『わたしの宝物』繋がってはいけない点と点が結びつく 美羽の無責任さと冬月の脇の甘さ
救いのない展開が続く。どう転がってもハッピーエンドがなかなか見えてこない『わたしの宝物』(フジテレビ系)第7話。 【写真】『わたしの宝物』第7話場面カット(ネタバレあり) そもそも托卵の選択をしてまで生んだ我が子を、どうして美羽(松本若菜)は宏樹(田中圭)に言われるがまま家に置いて一人出てきてしまったのだろうか、という疑問がまず頭をもたげる。宏樹がまさかDNA検査をして親子関係を調べているなんて予想外で面食らったのかもしれないが、であればなおのこと、今度こそ娘の栞を連れて家を出ることもできたはずだ。栞が生まれて元の優しい人格を取り戻した宏樹から宝物を取り上げるわけにはいかないと思ったのかもしれない。しかし、宏樹が真実を知ってしまった今、それを受け入れてでも家族という形を継続するか否かのジャッジでしかない。宏樹はそれを受け入れることができないが、栞のことは手元に置いていってほしいと頼む。 托卵という大胆な選択肢をとった割には、栞のことも含め「宏樹の答えに従う」と言い出す美羽は、いくら弱っているとしても無責任に聞こえる。 美羽の母親がもう長くないと知り、病室に栞を連れて突然登場する宏樹は、病院と交渉して外出許可を取り付け、栞のお宮参りに義母を連れ出した彼の姿を思い出させる。そして、美羽が看病疲れをしないように労わる優しさを見せ、そのおかげで美羽は母親を無事看取ることができた。美羽を大切に想う相手を自分も大切にできるところも持ち合わせつつも、宏樹自身も漏らしていた通り、美羽を罰したいという気持ちを併せ持つ。宏樹は、「栞の父親は誰?」と聞いた際に美羽が相手の名前を明かさなかったことを、相手のことを庇ったと捉えたようだが、そこで名前を言ったところでどうなっていたというのだろうか。

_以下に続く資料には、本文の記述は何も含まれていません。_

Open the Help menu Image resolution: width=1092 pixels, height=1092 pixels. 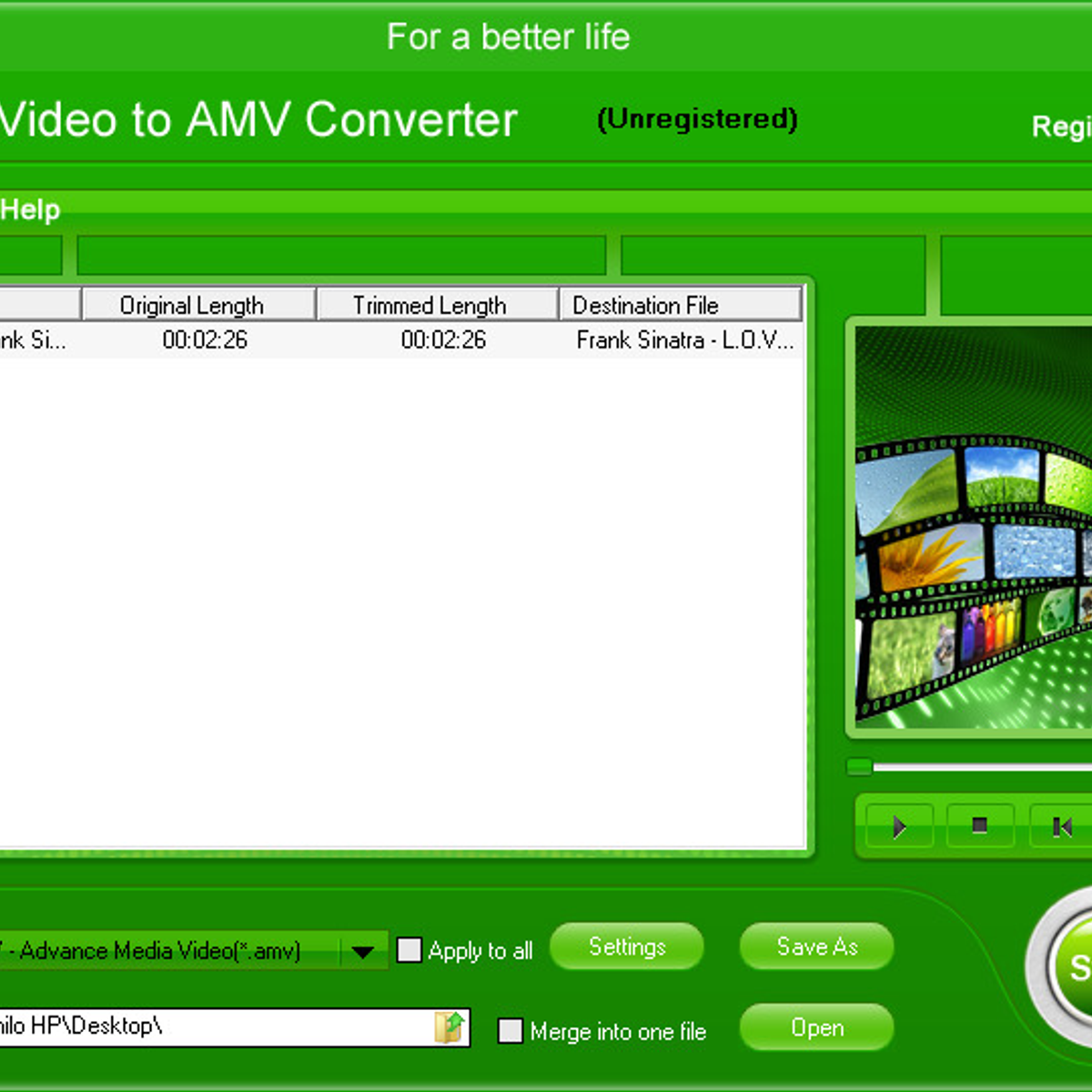[x=30, y=210]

宏樹(田中圭)からついに「離婚」の2文字が切り出される
そして、まさか自分が栞の父親だとはつゆ知らずの冬月(深澤辰哉)は、神崎夫婦とは全く異なる次元で悩んでいる上、自分の気持ちにけじめをつけるために手紙を書いて、それをあろうことか真琴(恒松祐里)に託ける。 もちろん真実を隠されている冬月が本当の美羽の悩みに行き着けないのは本人に非がないとはいえ、「どんな理由があったとしても俺は夏野のことを愛してはいけなかった、本当にごめん」「いつまでも心の中で夏野は大切な友人です」という文面を美羽はどんな思いで読んだのだろうか。 さらには水木(さとうほなみ)経由で出会った融資してくれるかもしれない会社の担当者である宏樹の妻が美羽であることを知っていながら、水木に美羽に辿り着きそうな情報を与えてしまうのも冬月の脇の甘さだ。 宏樹からついに「離婚」の2文字が切り出された頃、宏樹も水木もそれぞれに美羽と冬月の繋がりに気が付き始める。繋がってはいけない点と点が結びついてしまった時、ついに托卵の事実が真琴のみならず他の関係者にも知られるところとなるだけでなく、その事実を知った冬月は何を想い、何を守ろうとするのだろうか。